Rentenlücke mit Mieteinnahmen ausgleichen

„Nicht nur junge Menschen verschieben den Gedanken an die Rente gerne auf später“, weiß Michael Fehr, Geschäftsführer von Immobilien Winter in Heidelberg. Laut einer aktuellen TNS-Emnid-Umfrage glauben mehr als 31 Prozent der Bundesbürger, die gesetzliche Rente für die Finanzierung des Lebensabends werde schon ausreichen. Knapp 92 Prozent meinen sogar, dass sie im Alter keine Einbußen bei ihrem Lebensstandard hinnehmen müssen. Damit liegen die meisten falsch. Die gesetzliche Standardrente deckt derzeit nur rund 48 Prozent des Durchschnittseinkommens ab – wegen des demografischen Wandels mit fallender Tendenz. Wissenschaft und Politik diskutieren die Auswirkungen des demografischen Wandels auf die Rentenkassen bereits intensiv. Noch ist in Deutschland kaum etwas vom demografischen Wandel zu merken, meldet das Institut der deutschen Wirtschaft Köln (IW): Die Bevölkerung wächst und die Zahl der Arbeitnehmer liegt auf Rekordniveau.
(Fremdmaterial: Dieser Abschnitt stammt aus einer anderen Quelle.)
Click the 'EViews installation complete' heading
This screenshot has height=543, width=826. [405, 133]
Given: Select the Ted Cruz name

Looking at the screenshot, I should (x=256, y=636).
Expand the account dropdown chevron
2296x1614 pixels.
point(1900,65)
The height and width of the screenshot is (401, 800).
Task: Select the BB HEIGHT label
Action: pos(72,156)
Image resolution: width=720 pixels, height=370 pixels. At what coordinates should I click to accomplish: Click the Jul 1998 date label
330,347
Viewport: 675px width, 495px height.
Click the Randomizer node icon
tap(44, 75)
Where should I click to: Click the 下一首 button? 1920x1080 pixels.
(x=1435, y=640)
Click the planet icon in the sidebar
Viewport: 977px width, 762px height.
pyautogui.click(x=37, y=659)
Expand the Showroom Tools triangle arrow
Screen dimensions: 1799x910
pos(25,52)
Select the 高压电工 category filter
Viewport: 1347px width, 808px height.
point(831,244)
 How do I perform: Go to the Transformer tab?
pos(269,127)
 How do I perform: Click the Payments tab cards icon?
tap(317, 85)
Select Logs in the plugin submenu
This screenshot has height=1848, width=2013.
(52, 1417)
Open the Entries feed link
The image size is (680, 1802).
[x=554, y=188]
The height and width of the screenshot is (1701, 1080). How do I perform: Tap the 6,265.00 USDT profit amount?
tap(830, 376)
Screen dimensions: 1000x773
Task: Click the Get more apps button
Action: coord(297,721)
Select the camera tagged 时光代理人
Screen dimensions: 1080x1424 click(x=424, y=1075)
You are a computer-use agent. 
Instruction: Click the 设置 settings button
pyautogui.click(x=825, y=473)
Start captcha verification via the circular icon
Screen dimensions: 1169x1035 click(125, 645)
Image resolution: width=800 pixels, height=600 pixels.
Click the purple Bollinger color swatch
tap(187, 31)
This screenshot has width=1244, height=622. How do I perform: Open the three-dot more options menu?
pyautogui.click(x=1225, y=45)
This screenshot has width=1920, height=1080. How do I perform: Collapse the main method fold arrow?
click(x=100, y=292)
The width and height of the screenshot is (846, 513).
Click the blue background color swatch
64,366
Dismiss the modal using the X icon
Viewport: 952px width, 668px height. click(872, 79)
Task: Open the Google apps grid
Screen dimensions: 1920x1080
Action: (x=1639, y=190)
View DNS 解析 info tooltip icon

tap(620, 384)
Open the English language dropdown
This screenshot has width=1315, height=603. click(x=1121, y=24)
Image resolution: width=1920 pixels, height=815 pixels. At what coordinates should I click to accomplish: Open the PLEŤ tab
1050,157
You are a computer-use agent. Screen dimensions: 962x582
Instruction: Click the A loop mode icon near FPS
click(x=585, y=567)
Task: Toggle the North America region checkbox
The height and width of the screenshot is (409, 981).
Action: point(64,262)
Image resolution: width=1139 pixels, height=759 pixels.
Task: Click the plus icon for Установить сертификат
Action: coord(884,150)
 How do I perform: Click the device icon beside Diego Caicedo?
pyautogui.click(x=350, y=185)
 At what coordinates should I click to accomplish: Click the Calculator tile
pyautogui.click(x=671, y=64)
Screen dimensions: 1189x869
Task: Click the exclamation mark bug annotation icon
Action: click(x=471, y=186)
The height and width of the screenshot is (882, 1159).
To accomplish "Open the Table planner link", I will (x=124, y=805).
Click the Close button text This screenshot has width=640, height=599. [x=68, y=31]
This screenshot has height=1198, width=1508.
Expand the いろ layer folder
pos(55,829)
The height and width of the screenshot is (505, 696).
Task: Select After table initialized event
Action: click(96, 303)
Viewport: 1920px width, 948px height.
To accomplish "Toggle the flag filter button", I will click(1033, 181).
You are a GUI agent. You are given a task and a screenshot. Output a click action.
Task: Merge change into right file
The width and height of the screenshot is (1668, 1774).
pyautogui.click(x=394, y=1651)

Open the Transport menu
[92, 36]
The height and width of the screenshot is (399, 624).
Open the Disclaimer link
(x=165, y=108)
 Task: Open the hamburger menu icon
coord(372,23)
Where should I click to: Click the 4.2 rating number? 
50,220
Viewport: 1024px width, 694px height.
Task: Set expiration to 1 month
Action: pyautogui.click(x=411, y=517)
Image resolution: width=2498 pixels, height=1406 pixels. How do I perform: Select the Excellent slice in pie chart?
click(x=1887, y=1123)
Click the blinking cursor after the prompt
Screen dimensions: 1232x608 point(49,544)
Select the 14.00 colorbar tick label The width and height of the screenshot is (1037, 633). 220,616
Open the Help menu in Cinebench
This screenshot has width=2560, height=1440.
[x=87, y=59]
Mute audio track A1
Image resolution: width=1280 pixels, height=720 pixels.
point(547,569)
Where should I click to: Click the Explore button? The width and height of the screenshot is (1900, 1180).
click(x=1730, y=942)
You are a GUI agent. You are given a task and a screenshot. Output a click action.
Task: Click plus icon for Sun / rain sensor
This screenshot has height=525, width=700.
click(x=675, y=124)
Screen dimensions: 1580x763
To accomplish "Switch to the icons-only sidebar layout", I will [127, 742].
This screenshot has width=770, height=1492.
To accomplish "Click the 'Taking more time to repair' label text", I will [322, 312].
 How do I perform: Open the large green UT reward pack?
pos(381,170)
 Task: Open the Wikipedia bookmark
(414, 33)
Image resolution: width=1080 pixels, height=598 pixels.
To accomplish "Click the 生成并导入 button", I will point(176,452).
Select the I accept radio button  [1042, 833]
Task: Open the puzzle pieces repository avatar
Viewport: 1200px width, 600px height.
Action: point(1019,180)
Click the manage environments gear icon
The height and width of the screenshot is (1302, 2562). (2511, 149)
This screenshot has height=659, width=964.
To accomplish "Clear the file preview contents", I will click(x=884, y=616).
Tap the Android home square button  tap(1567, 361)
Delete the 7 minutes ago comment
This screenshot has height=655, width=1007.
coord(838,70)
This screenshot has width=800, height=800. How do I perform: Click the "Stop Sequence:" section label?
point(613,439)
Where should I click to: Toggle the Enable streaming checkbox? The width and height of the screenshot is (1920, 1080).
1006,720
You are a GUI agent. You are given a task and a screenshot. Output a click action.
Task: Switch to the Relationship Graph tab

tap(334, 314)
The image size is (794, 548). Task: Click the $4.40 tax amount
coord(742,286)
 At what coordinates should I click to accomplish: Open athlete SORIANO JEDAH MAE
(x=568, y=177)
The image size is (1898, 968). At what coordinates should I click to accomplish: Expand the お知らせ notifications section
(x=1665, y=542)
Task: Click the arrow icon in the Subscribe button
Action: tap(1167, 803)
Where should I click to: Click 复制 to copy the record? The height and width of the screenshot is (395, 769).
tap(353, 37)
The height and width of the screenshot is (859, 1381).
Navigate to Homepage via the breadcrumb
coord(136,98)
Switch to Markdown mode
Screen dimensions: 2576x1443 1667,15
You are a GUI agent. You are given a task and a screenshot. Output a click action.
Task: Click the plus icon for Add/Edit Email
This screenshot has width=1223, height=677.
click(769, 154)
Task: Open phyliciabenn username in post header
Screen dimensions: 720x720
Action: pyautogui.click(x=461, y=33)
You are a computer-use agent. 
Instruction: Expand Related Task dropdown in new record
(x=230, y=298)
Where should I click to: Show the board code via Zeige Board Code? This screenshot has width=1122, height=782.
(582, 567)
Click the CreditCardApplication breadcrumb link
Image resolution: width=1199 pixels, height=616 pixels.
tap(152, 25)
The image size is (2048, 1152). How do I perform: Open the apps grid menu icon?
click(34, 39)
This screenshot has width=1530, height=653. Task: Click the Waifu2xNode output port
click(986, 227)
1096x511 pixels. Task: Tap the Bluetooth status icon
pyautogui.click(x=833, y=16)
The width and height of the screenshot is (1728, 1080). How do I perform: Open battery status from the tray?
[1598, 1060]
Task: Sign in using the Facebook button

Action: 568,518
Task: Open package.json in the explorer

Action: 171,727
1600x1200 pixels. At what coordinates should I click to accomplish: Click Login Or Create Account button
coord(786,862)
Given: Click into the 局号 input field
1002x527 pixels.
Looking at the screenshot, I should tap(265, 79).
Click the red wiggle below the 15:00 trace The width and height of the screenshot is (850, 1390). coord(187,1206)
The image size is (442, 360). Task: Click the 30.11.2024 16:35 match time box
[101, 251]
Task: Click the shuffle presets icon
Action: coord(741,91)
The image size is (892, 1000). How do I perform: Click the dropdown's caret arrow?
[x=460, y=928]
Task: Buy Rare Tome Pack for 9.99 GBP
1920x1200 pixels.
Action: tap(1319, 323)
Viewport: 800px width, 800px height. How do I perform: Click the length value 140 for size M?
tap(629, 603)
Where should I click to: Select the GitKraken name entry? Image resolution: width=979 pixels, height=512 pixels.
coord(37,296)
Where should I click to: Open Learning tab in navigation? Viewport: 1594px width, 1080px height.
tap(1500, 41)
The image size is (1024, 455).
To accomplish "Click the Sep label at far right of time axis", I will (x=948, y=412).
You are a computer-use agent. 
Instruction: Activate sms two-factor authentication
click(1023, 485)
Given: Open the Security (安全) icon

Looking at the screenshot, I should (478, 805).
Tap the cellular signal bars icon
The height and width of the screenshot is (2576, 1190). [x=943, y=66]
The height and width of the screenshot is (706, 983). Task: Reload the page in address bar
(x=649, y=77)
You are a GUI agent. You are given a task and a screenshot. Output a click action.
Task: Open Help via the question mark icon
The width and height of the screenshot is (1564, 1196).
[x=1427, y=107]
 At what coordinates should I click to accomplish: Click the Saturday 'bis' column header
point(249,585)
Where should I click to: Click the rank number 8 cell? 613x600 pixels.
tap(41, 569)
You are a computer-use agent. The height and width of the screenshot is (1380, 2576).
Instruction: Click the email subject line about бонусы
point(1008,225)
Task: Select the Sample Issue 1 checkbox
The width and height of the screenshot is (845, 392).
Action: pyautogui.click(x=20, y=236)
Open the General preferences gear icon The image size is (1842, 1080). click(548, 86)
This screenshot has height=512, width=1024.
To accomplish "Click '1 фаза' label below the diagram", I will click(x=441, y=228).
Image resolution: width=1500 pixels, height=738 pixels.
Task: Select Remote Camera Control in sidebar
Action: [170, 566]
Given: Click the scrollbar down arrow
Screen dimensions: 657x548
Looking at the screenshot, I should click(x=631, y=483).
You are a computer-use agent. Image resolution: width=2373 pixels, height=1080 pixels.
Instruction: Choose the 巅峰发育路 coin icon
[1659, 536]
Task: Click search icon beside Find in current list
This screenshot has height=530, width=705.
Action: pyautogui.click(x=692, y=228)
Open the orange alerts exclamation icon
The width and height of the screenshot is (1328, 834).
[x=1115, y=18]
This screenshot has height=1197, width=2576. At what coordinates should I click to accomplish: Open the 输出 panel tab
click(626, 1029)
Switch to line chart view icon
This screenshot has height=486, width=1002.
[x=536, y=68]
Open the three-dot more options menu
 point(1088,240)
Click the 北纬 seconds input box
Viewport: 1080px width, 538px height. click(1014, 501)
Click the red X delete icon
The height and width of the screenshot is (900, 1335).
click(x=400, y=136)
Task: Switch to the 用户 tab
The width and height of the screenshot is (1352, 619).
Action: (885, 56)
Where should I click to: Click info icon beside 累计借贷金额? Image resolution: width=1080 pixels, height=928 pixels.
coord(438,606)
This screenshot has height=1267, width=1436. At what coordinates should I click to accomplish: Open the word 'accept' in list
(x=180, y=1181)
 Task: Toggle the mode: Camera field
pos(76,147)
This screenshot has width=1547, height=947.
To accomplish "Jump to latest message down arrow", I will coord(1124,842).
Doch das wird nicht so bleiben. Die Altersstruktur in der Bevölkerung verändert sich in den kommenden Jahrzehnten grundlegend. Das Verhältnis von Rentnern zu Berufstätigen steigt. In 20 Jahren müssen zwei Berufstätige einen Rentner finanzieren. Die Politik müsse die aktuellen Haushaltsüberschüsse nutzen, um Rücklagen für die kommenden Jahre zu bilden, fordert das Institut. Das wäre der Einstieg in die steuerfinanzierte Rente. „Statt auf die Politik zu warten, ist es viel sicherer, selbst vorzusorgen“, betont Michael Fehr. Eine abgezahlte Immobilie erspart die Miete im Alter oder bringt Miete ein. „Der Anteil der Kaltmiete beträgt je nach Stadt bis zu dreißig Prozent des Haushaltseinkommens. Über diesen Anteil können Immobilieneigentümern als Rentner zusätzlich verfügen, müssen jedoch bedenken, dass sie für die Instandhaltung ihrer Immobilien selbst verantwortlich sind“.